The top 35 the bacterial microbiome and their abundance information in each sample were mapped and clustered from the functional difference level (The code in the figure is shown in Table 1).

https://doi.org/10.1371/journal.pone.0262909.g006

Discussion

In this study, a comparison of the dilution curves of the root versus soil samples of different tree species indicated that the bacterial communities in the soil samples exhibited a higher degree of abundance. The main reason may be that Acacia is a legume nitrogen-fixing tree [27], and the resulting increase in nitrogen availability may be the most important factor in regulating soil microbial communities [19], so that nutrients derived from root secretions and mucus attract numerous rhizosphere organisms from the environment. However, plant-related bacteria must be highly competitive to succeed in the root of specific colonization [2831]. Roots of different species vary in their ability to absorb and secrete nutrients, resulting in different bacterial communities colonized in the roots [3237]. In this study, the rhizosphere soil and root interior of different Acacia tree species have different bacterial communities, indicating that deposition of root-like structures and exudates from host plant roots promotes chemical receivability of roots to colonize bacteria, resulting in a unique, highly abundant, and diverse microbial population [28]. The non-leguminous E. urophylla × E. grandis root samples have the most discrete clusters, indicating that the types of bacterial communities in their roots are different from Acacia samples, and that E. urophylla × E. grandis roots absorb and secrete nutrients differently from Acacia.

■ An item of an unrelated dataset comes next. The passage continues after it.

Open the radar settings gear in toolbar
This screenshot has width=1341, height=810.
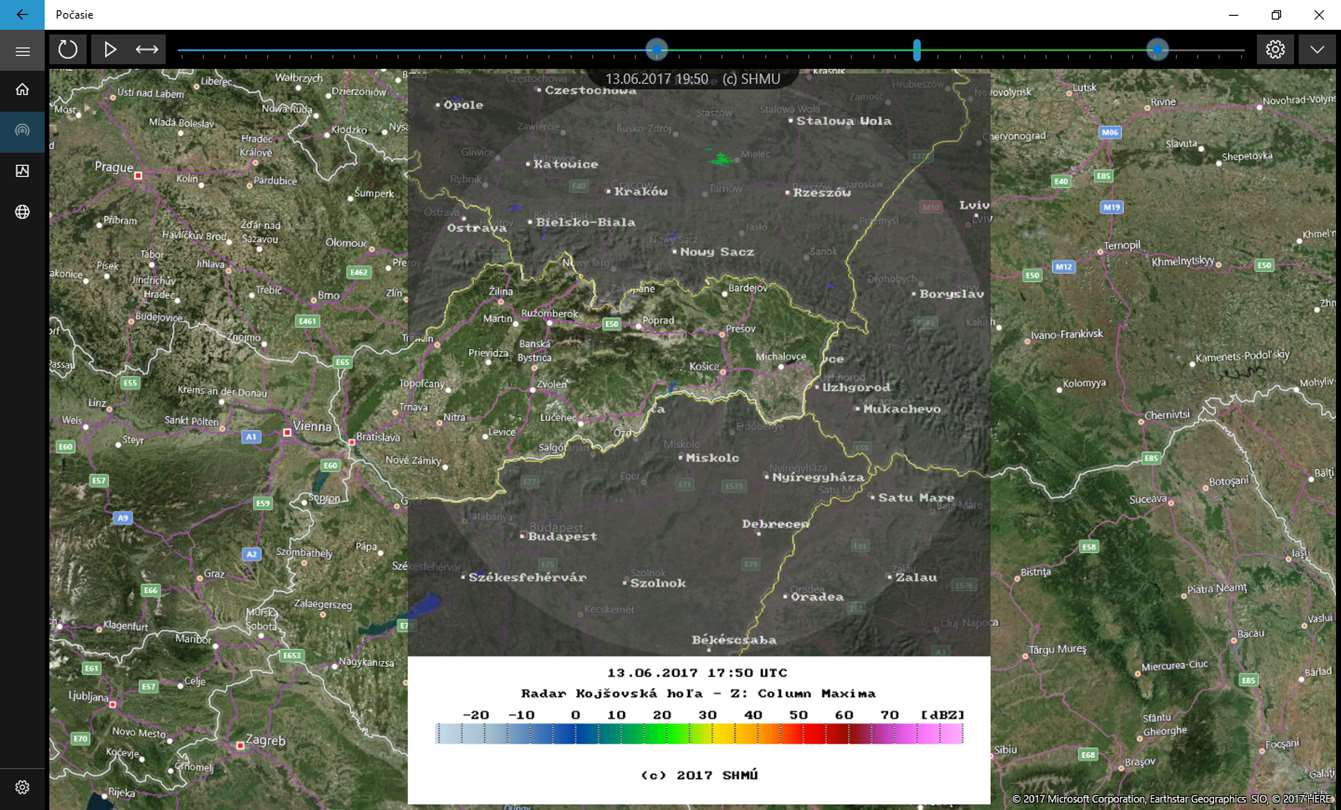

Herein, the dominant rhizosphere bacteria were Proteobacteria, Acidobacteria, and Actinobacteria (Fig 4). This was consistent with the results previously reported on Acacia [38], Arabidopsis thaliana [39], corn [40], rice [41], suggesting that the establishment of the rhizosphere bacterial community in Acacia followed the general law of the establishment of microbial communities. In our study, Proteobacteria and Acidobacteria were the dominant bacteria in the rhizosphere bacterial community of Acacia species on the southeastern coast of China, followed by Actinobacteria. The proportion of Proteobacteria and Acidobacteria in rhizosphere bacterial communities is an indicator of soil nutrient content. Proteobacteria are associated with nutrient-rich soil, it may play a key role in the establishment of bacterial communities in the soil, and the abundance of this phylum is higher in soil samples of legume trees [27]. whereas Acidobacteria is a K-strategist, grows slowly and has drought tolerance, and has a remarkable ability to grow in a nutrient-poor environment [4244]. The results of the study indicate that dominant rhizosphere bacteria are ubiquitous or specific around the roots of certain plant species. This shows that we can "manage" the soil bacterial community by choosing to cultivate certain trees or plants, thereby changing and improving the soil nutrients and structure of the plantation [12], which has a good potential effect on the plantation.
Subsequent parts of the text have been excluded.